Teach your child how to interact with dogs. They've done studies and found when children learn proper behavior around dogs they are less likely to be bitten by ANY dog (not just their own). Another thing to do is neuter males young (under 8 months) as that will prevent much of the "attitude" they get, thinking they must keep young pack members in line. Usually females are not as bad in this regard, however, spaying females helps you avoid their "moods" and jealous behavior too.
Never allow play sessions between the Malamute and large groups of yelling, screaming, cavorting children. The danger is that a child might fall down and begin screaming, triggering an aggressive response in a sound dog. Dogs are dogs and have a prey drive - they don't think like us primates. Never forget this!
At 7 children enter a "concrete" state. They still can't deal with abstract concepts such as "why" a dog does obedience exercises, but it is good for them to see them done. Children at that age are often excellent trainers - they will usually be very consistent in practicing a "sit" with the dog and always remember the play session after. A good place to help the child learn to "train" is to demonstrate how to teach the dog something with the dog between you. Let the child hold the leash while you "help". This can be the beginning of a change in the relationship between child and dog - the dog will begin to see the child less as "littermate" and playmate to be bossed around, to one in which the child is viewed as another alpha figure with some authority.

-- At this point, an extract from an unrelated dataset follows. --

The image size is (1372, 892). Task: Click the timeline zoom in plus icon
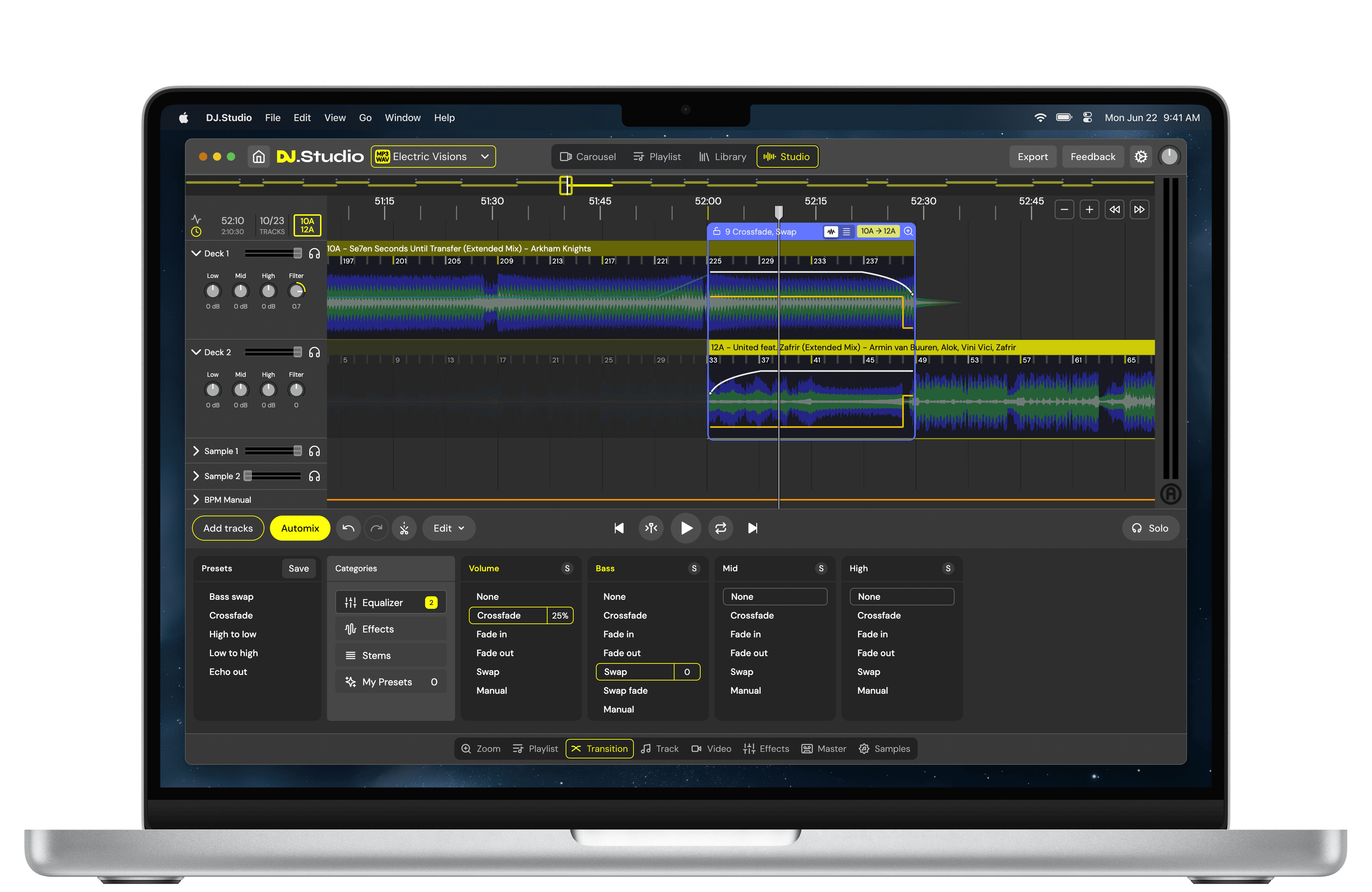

As children get older, they can have small responsibilities taking care of the dog. But it is ultimately the parent that must see that it is done. Once children start school, they will have other interests. The dog may need something to do during the day while the child is gone or grow restless. At this point you may have to provide a play outlet for the dog and find the dog gravitating more toward the adults in the home. That's OK. Because in adolescence many kids gravitate back to the dog, and though they seem to have little to do with it anymore, the dog is a wonderful outlet for a teen that feels "nobody understands me". When in distress, the adolescent goes off with the dog, the one family member who understand him and always gave unconditional love when he was little. It's times like this that the hard work in owning a dog pays off - the dog educates the child in the vitures of loyalty and friendship.
Enjoy your children AND your Malamutes!!